プロサッカー選手の世界は結果で評価されます。
なので、試合に出場しないと評価に影響が出ます。
チームの勝利という目標が達成されるのであれば、自分の試合出場は関係ありません。
「チームがあっての自分」です。
私もそうでしたが、この思考の変換が非常に難しいですし、選手はわかっていても中々できません。
試合にスタートから出れるのは11人で、メンバーに入れるのは18名です。
必然的に、試合に出れる出れないがはっきりします。
しかし、出れなかったとしてもチームと契約することを選んで、契約書にサインしたのは自分自身です。中には監督が全く試合に使ってくれないこともあります。
残酷でシビアな世界です。でも、逆に結果を残せば評価されます。
私も監督が変わるとスタメンの構想から外れることが多かったかもしれません。
ピッチ外に立たされ、練習に参加することなく、練習が終わることもありました。
ただ、最終的には監督の構想に入り、ピッチ上でチームに貢献できるようになっていました。
試合に出れなくても、いつか試合に出て結果を出すための準備は怠りません。
常に自問自答して自分なりに答えを探して、必要なことを実践していました。
私は試合に出れていない若手の選手によく、試合に出るチャンスは1年の中で必ず、2回はくると言っていました。
ただその2回はいつくるかは分からない。
明日かもしれないし、シーズン最後の試合かもしれないと。だから、常に準備することが大切だと。
そしてその準備している姿は誰か見てくれる人がいるし、そのチャンスがきた時に結果を残せば、評価は大逆転します。
むしろ監督は今までの姿勢と結果を残したことを評価してくれ、重宝してくれるようになる可能性は高いです。
ただ、姿勢として間違えてはいけないのが、試合に出て結果を残すということが目的があり、それに対して準備することはただの手段です。
よく試合に出れない選手が陥るのが、この目的から目を逸らしてしまい、手段だけに集中してしまうことです。
結果を出すための準備のはずが、準備する自分に満足してしまい、結果が出ていないのに満足してしまう。
監督はDFからのビルドアップの能力を求めているのに、そこの練習はせずヘディングの練習ばかりして、目的から目を逸らしてしまっている場合などです。
もちろん、試合に出れる人数は決まっているので、自分自身でできることは全てやって練習で結果を出しても、試合に出れないことはあります。
その時は代理人やチームに相談し、正当に環境を変えるという選択肢が出てくると思います。
監督も人なので、好き嫌いはあるでしょうし、中には占いで選手を選んでしまう監督もいます。
私が感じていた苦しい状態は、「チームが勝てていないのに、準備を常にしている自分にチャンスが与えてもらえないこと」だと思います。
チームとして結果が出ていないのに、自分はグラウンド上で貢献出来ない。
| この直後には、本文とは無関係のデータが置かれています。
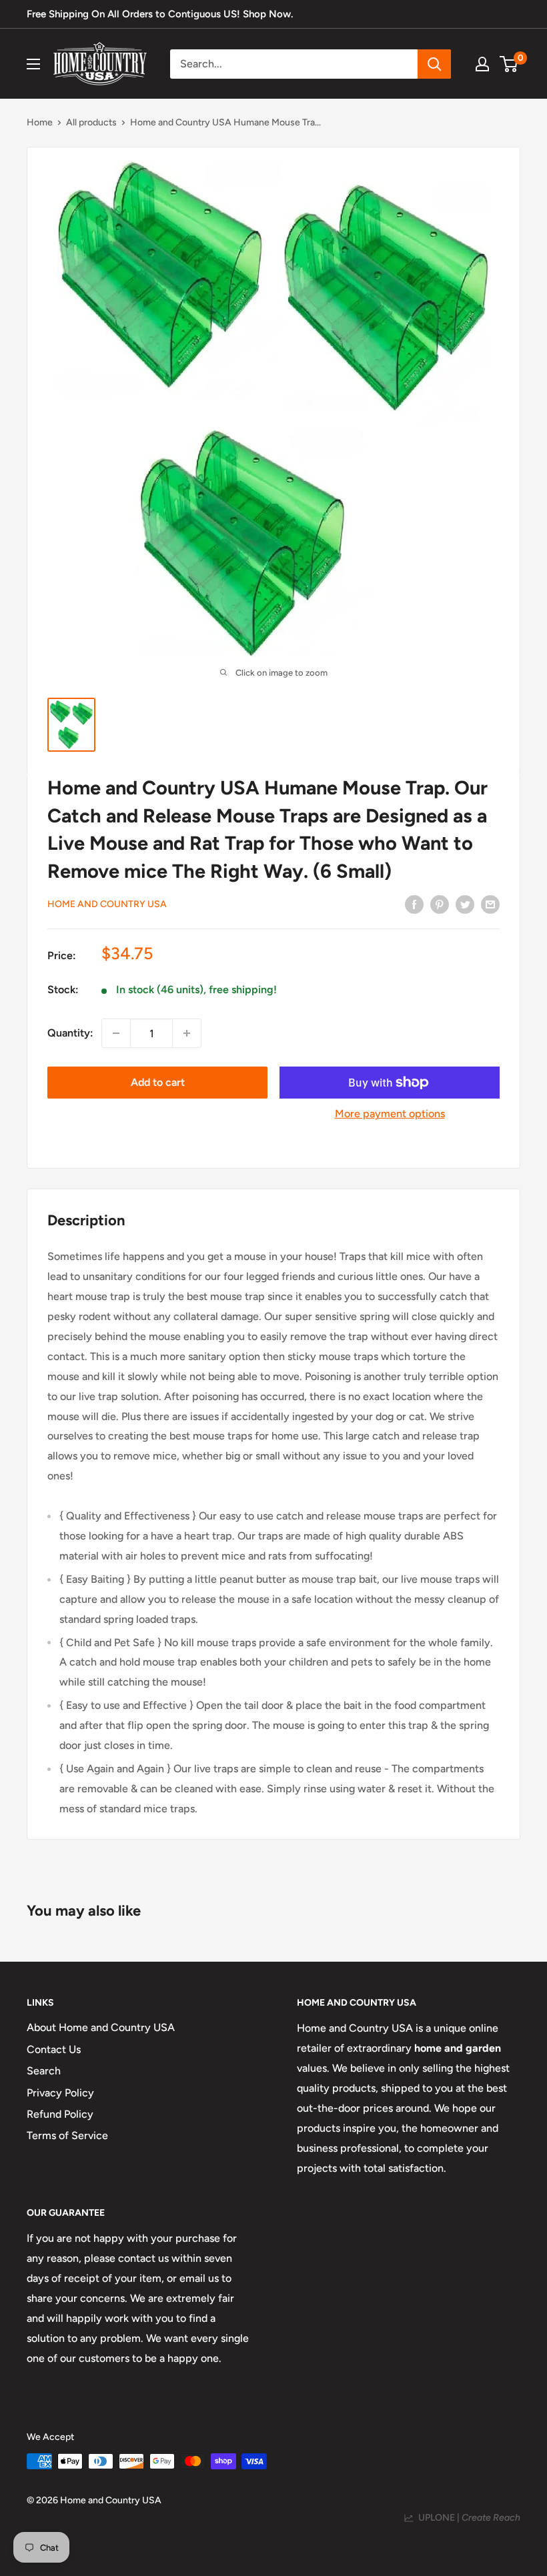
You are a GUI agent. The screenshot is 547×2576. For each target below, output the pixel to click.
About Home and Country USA (101, 2027)
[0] (509, 64)
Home (40, 122)
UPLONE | (467, 2517)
というのはチームにおいての、自身の存在意義が無いと感じてしまいます。
昨年引退を決断したのは、選手として30歳を過ぎてから、毎年最後のつもりで取り組んできましたが、試合に出れない状況の時に、常に万全の準備をするのが難しくなってきたことが、自分の中で大きかったです。
チームは常に試合に出なくても、いることに意義があると言ってくれましたが、私はサッカー選手である以上、常に100%の準備をし、若手と同じ状況で競い、試合に出た時にチームの勝利に貢献することが大切だと思っていました。
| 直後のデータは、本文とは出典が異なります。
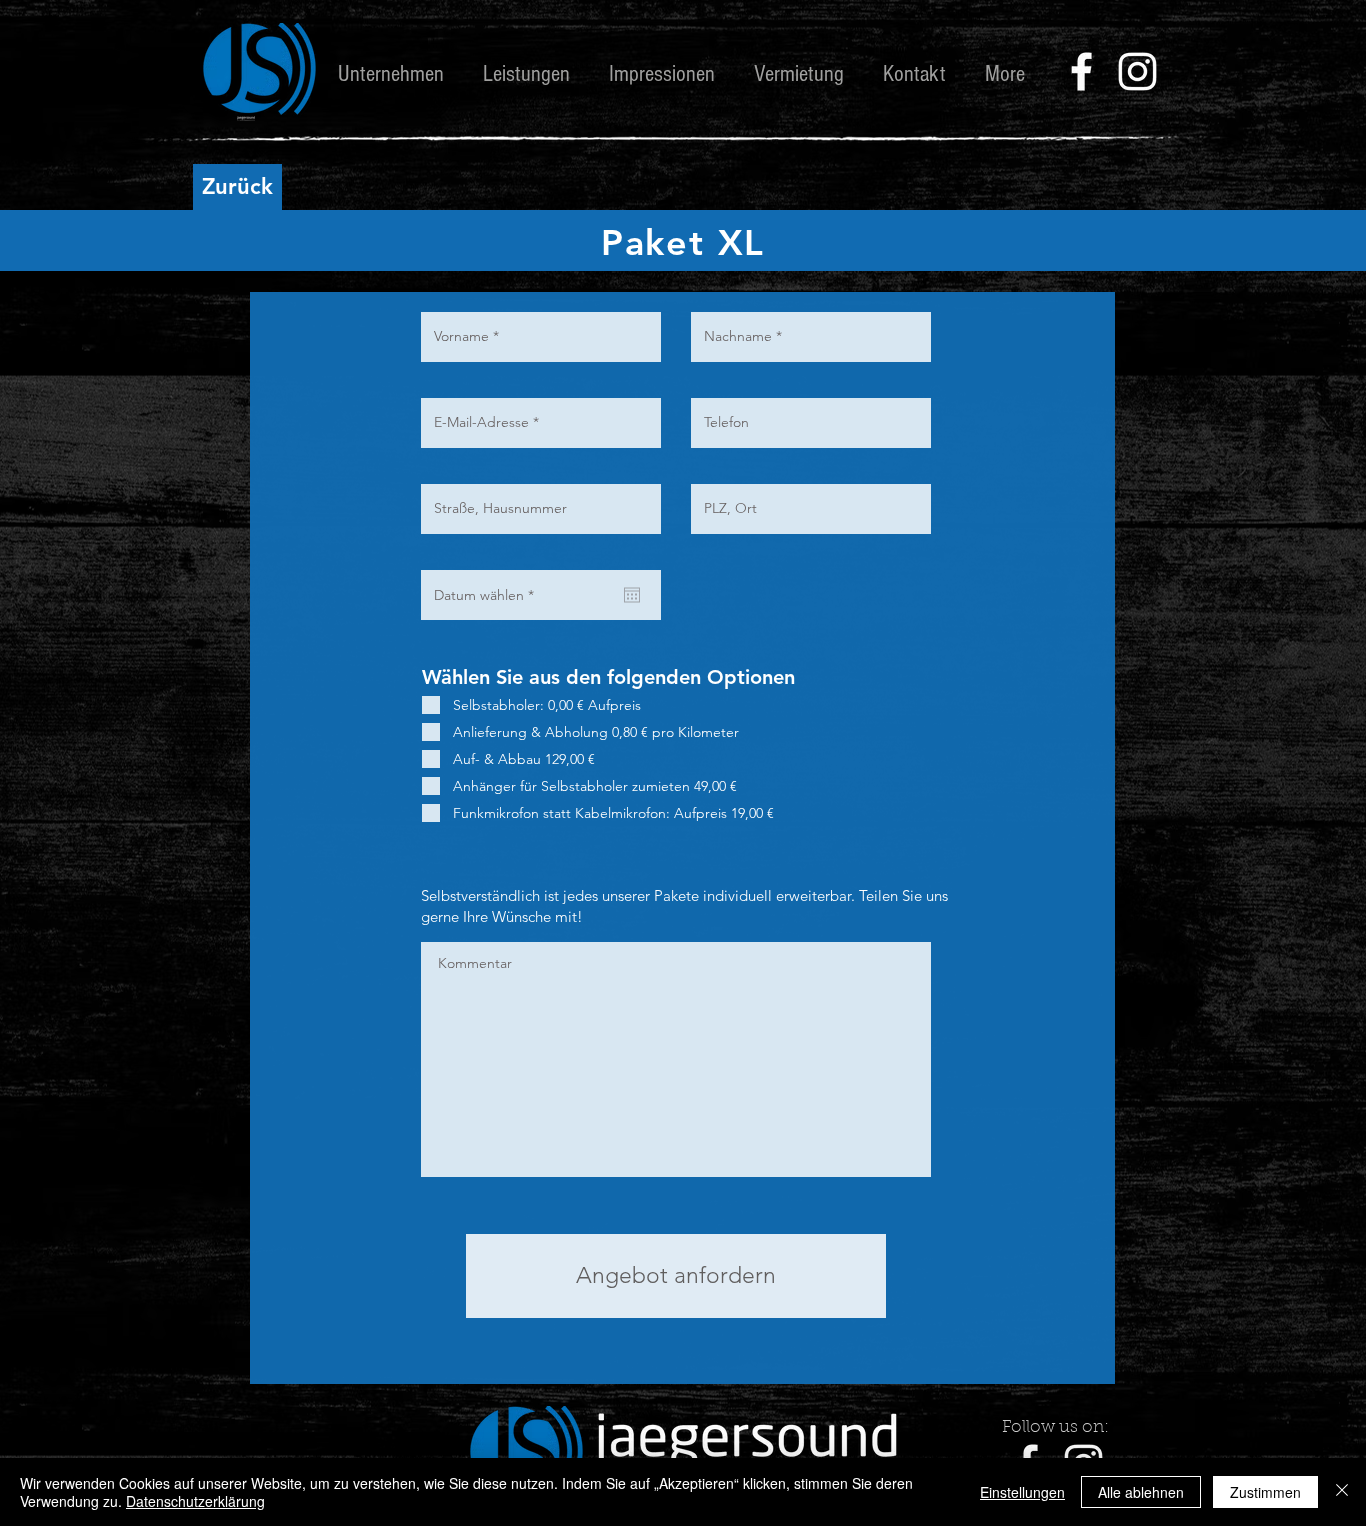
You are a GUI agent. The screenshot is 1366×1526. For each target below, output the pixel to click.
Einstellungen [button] (1022, 1492)
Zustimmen (1265, 1492)
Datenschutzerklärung (195, 1501)
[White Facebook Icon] (1081, 71)
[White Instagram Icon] (1137, 71)
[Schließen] (1342, 1492)
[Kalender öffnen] (632, 595)
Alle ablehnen (1141, 1492)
試合に出れないのであれば、自身の悔しさに蓋をしてチームの勝利にどんな形であれ貢献すること。
試合に出てなくてもいいやと思ってしまったのなら、それは今まで好きで続けて、仕事にさせていただき、多くのことを与えてくれたサッカーに対して、失礼になると思っていました。
【Key word】
【あとがき】
私は思考が行き詰まると生物や自然の本を読んだりすることがあります。
特に人間と同じ社会性の高い、蜂やアリの研究が好きです。
勝手に人間の方が頭が良くて地球の支配者と思っているかもしれませんが、地球に変化が起きた時に生き残るのは小さい生物かもしれません。
アリの研究の中で、巣の中で内勤をしていた個体が歳をとると、危険な外に出て働く外勤に出る傾向が高いということが分かっているそうです。
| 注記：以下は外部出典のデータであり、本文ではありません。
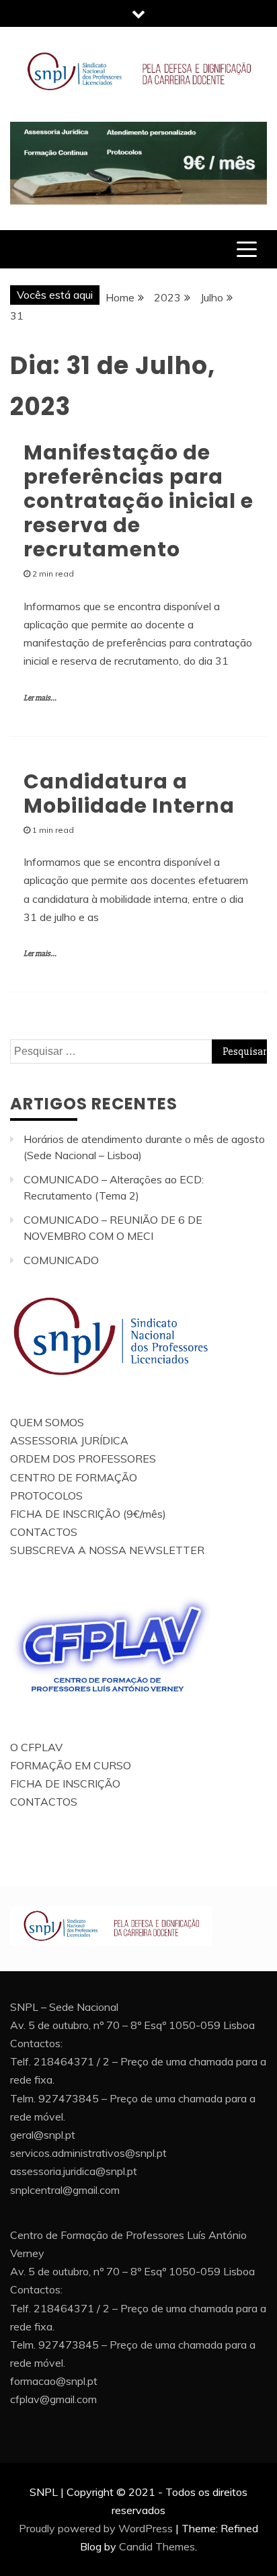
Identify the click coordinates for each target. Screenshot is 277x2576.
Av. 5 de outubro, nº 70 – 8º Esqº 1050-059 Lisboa (132, 2025)
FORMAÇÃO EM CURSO (70, 1765)
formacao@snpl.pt (53, 2381)
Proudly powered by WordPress (96, 2528)
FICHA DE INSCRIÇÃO (65, 1783)
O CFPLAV (36, 1747)
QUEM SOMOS (47, 1422)
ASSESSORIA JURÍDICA (69, 1440)
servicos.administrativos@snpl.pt (88, 2153)
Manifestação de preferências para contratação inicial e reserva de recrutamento (138, 501)
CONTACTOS (43, 1532)
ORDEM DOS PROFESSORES (83, 1458)
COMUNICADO (61, 1260)
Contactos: (36, 2043)
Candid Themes (157, 2546)
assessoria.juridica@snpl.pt (73, 2171)
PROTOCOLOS (46, 1495)
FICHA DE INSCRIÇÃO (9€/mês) (88, 1513)
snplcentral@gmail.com (65, 2190)
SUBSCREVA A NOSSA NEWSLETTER (107, 1550)
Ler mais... (40, 698)
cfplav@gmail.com (53, 2399)
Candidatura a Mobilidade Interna (129, 793)
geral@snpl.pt (42, 2134)
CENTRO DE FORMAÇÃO (73, 1477)
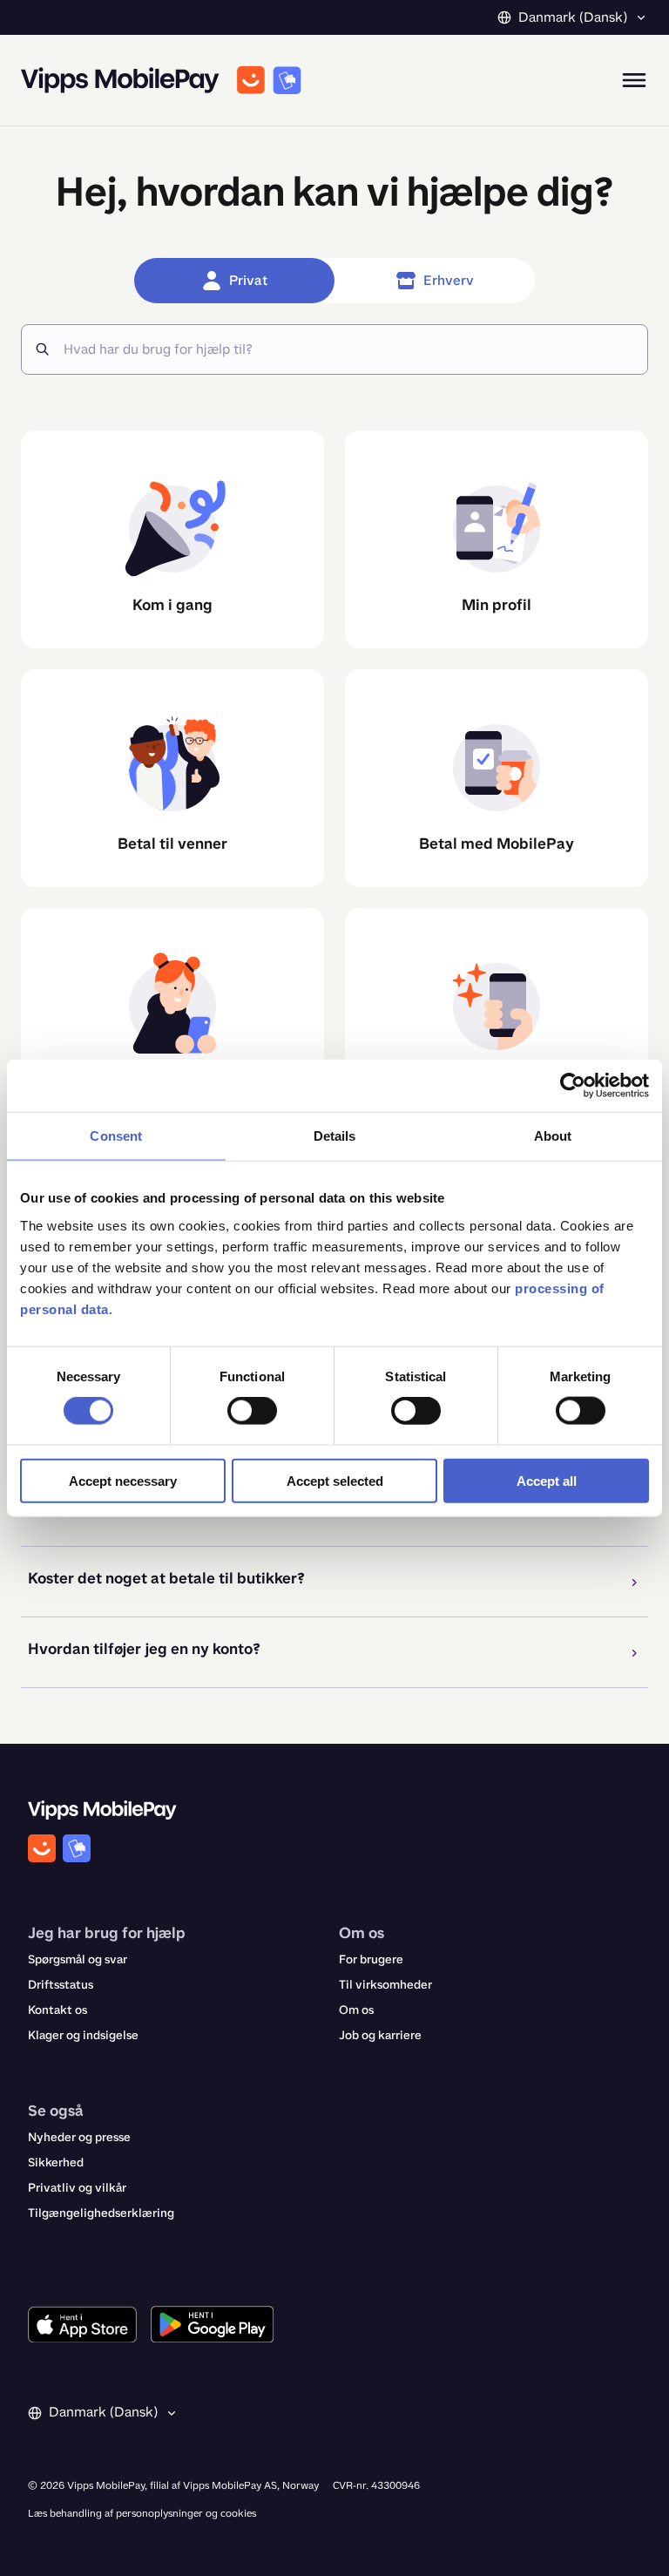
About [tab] (553, 1136)
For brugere (371, 1959)
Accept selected (335, 1480)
サッカーの現役生活も時間的制約があります、選手個人は長くやりたいでしょうし、試合にずっと出たいと思っているでしょう。
しかし社会や組織という大きい視点で見たときに、継続的に成長するという点では、どこかで個人の思考を変える必要があると思います。
きっと自分たちも若い時に、未来への投資のために起用してもらっていたと思います。
もちろんベテランの選手にも素晴らしい価値を提供する選手もいます。
今、コロナや環境問題などで社会は色々変化しています。
人それぞれ色々な考えがあると思いますが、その思考のベースには未来に矢印があることが大切なのでは無いか、と伝えられている気がします。